__What needs to be done__.
A verbatim reprint of the records below is what this exercise asks for.

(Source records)
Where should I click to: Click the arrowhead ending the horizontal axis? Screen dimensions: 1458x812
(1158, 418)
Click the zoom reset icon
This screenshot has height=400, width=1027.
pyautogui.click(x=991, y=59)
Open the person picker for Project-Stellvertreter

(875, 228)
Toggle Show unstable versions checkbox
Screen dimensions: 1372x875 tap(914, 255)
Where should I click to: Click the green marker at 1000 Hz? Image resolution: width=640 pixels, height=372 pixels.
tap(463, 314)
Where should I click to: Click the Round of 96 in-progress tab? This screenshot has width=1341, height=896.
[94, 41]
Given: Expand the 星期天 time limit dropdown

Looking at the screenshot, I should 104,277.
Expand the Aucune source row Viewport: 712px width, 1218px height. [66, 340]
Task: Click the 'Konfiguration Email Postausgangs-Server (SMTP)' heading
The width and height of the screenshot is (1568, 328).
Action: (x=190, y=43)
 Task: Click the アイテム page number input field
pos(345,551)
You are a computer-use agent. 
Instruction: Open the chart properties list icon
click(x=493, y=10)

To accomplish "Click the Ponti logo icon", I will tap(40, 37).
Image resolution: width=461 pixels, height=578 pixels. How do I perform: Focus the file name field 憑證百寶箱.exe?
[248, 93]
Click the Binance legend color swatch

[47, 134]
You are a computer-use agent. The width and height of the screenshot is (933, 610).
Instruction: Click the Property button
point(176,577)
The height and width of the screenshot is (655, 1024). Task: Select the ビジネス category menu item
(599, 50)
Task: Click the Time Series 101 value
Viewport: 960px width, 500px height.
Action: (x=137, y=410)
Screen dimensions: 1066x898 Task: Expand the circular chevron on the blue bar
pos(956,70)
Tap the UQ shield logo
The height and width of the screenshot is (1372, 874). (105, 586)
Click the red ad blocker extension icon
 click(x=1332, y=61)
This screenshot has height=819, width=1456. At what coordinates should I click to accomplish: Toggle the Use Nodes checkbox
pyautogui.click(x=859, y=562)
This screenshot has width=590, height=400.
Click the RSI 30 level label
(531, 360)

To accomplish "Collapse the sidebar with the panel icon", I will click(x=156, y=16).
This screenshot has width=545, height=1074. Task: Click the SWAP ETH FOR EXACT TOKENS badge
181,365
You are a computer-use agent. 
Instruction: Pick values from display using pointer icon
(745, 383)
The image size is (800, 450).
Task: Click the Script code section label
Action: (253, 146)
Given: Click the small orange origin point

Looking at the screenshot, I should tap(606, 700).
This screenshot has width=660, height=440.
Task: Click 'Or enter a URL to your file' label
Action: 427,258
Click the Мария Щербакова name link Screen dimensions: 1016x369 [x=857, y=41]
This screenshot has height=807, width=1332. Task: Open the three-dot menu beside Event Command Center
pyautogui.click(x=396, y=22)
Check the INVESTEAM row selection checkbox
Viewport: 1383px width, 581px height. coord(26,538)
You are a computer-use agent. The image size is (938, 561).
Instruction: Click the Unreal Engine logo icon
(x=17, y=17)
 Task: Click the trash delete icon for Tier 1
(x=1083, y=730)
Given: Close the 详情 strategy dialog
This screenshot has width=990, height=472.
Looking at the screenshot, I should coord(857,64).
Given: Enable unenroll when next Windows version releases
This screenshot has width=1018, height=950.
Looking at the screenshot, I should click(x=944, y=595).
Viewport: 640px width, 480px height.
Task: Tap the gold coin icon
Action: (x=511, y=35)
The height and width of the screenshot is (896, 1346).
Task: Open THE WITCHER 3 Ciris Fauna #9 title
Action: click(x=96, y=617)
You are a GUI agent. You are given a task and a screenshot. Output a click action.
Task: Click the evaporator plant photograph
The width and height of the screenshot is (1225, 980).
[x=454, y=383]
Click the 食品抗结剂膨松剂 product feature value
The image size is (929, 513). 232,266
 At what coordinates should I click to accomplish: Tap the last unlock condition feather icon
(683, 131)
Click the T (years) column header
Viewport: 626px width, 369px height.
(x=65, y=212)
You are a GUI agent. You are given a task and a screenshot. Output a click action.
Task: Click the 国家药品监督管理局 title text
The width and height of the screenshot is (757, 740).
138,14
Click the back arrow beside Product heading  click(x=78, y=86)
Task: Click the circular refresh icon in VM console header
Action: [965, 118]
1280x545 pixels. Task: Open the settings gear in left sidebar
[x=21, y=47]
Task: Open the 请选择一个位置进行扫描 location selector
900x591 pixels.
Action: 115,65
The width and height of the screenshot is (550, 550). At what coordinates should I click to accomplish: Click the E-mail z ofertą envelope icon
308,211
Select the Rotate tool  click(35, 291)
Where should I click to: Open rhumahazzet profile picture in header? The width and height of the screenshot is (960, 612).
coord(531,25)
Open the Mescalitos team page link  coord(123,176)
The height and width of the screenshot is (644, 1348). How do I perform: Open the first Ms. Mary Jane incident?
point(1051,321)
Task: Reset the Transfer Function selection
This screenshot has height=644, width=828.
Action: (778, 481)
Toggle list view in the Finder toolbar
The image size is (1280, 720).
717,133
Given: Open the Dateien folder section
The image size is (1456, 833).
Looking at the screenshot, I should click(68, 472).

__Solved exercise__.
Where should I click to: Click the arrowhead ending the horizontal axis? Screen dimensions: 1458x812
(1158, 418)
Click the zoom reset icon
This screenshot has height=400, width=1027.
pyautogui.click(x=991, y=59)
Open the person picker for Project-Stellvertreter

(875, 228)
Toggle Show unstable versions checkbox
Screen dimensions: 1372x875 tap(914, 255)
Where should I click to: Click the green marker at 1000 Hz? Image resolution: width=640 pixels, height=372 pixels.
tap(463, 314)
Where should I click to: Click the Round of 96 in-progress tab? This screenshot has width=1341, height=896.
[94, 41]
Given: Expand the 星期天 time limit dropdown

Looking at the screenshot, I should 104,277.
Expand the Aucune source row Viewport: 712px width, 1218px height. [66, 340]
Task: Click the 'Konfiguration Email Postausgangs-Server (SMTP)' heading
The width and height of the screenshot is (1568, 328).
Action: (x=190, y=43)
 Task: Click the アイテム page number input field
pos(345,551)
You are a computer-use agent. 
Instruction: Open the chart properties list icon
click(x=493, y=10)

To accomplish "Click the Ponti logo icon", I will tap(40, 37).
Image resolution: width=461 pixels, height=578 pixels. How do I perform: Focus the file name field 憑證百寶箱.exe?
[248, 93]
Click the Binance legend color swatch

[47, 134]
You are a computer-use agent. The width and height of the screenshot is (933, 610).
Instruction: Click the Property button
point(176,577)
The height and width of the screenshot is (655, 1024). Task: Select the ビジネス category menu item
(599, 50)
Task: Click the Time Series 101 value
Viewport: 960px width, 500px height.
Action: (x=137, y=410)
Screen dimensions: 1066x898 Task: Expand the circular chevron on the blue bar
pos(956,70)
Tap the UQ shield logo
The height and width of the screenshot is (1372, 874). (105, 586)
Click the red ad blocker extension icon
 click(x=1332, y=61)
This screenshot has height=819, width=1456. At what coordinates should I click to accomplish: Toggle the Use Nodes checkbox
pyautogui.click(x=859, y=562)
This screenshot has width=590, height=400.
Click the RSI 30 level label
(531, 360)

To accomplish "Collapse the sidebar with the panel icon", I will click(x=156, y=16).
This screenshot has width=545, height=1074. Task: Click the SWAP ETH FOR EXACT TOKENS badge
181,365
You are a computer-use agent. 
Instruction: Pick values from display using pointer icon
(745, 383)
The image size is (800, 450).
Task: Click the Script code section label
Action: (253, 146)
Given: Click the small orange origin point

Looking at the screenshot, I should tap(606, 700).
This screenshot has width=660, height=440.
Task: Click 'Or enter a URL to your file' label
Action: 427,258
Click the Мария Щербакова name link Screen dimensions: 1016x369 [x=857, y=41]
This screenshot has height=807, width=1332. Task: Open the three-dot menu beside Event Command Center
pyautogui.click(x=396, y=22)
Check the INVESTEAM row selection checkbox
Viewport: 1383px width, 581px height. coord(26,538)
You are a computer-use agent. The image size is (938, 561).
Instruction: Click the Unreal Engine logo icon
(x=17, y=17)
 Task: Click the trash delete icon for Tier 1
(x=1083, y=730)
Given: Close the 详情 strategy dialog
This screenshot has width=990, height=472.
Looking at the screenshot, I should coord(857,64).
Given: Enable unenroll when next Windows version releases
This screenshot has width=1018, height=950.
Looking at the screenshot, I should click(x=944, y=595).
Viewport: 640px width, 480px height.
Task: Tap the gold coin icon
Action: (x=511, y=35)
The height and width of the screenshot is (896, 1346).
Task: Open THE WITCHER 3 Ciris Fauna #9 title
Action: click(x=96, y=617)
You are a GUI agent. You are given a task and a screenshot. Output a click action.
Task: Click the evaporator plant photograph
The width and height of the screenshot is (1225, 980).
[x=454, y=383]
Click the 食品抗结剂膨松剂 product feature value
The image size is (929, 513). 232,266
 At what coordinates should I click to accomplish: Tap the last unlock condition feather icon
(683, 131)
Click the T (years) column header
Viewport: 626px width, 369px height.
(x=65, y=212)
You are a GUI agent. You are given a task and a screenshot. Output a click action.
Task: Click the 国家药品监督管理局 title text
The width and height of the screenshot is (757, 740).
138,14
Click the back arrow beside Product heading  click(x=78, y=86)
Task: Click the circular refresh icon in VM console header
Action: [965, 118]
1280x545 pixels. Task: Open the settings gear in left sidebar
[x=21, y=47]
Task: Open the 请选择一个位置进行扫描 location selector
900x591 pixels.
Action: 115,65
The width and height of the screenshot is (550, 550). At what coordinates should I click to accomplish: Click the E-mail z ofertą envelope icon
308,211
Select the Rotate tool  click(35, 291)
Where should I click to: Open rhumahazzet profile picture in header? The width and height of the screenshot is (960, 612).
coord(531,25)
Open the Mescalitos team page link  coord(123,176)
The height and width of the screenshot is (644, 1348). How do I perform: Open the first Ms. Mary Jane incident?
point(1051,321)
Task: Reset the Transfer Function selection
This screenshot has height=644, width=828.
Action: (778, 481)
Toggle list view in the Finder toolbar
The image size is (1280, 720).
717,133
Given: Open the Dateien folder section
The image size is (1456, 833).
Looking at the screenshot, I should click(68, 472).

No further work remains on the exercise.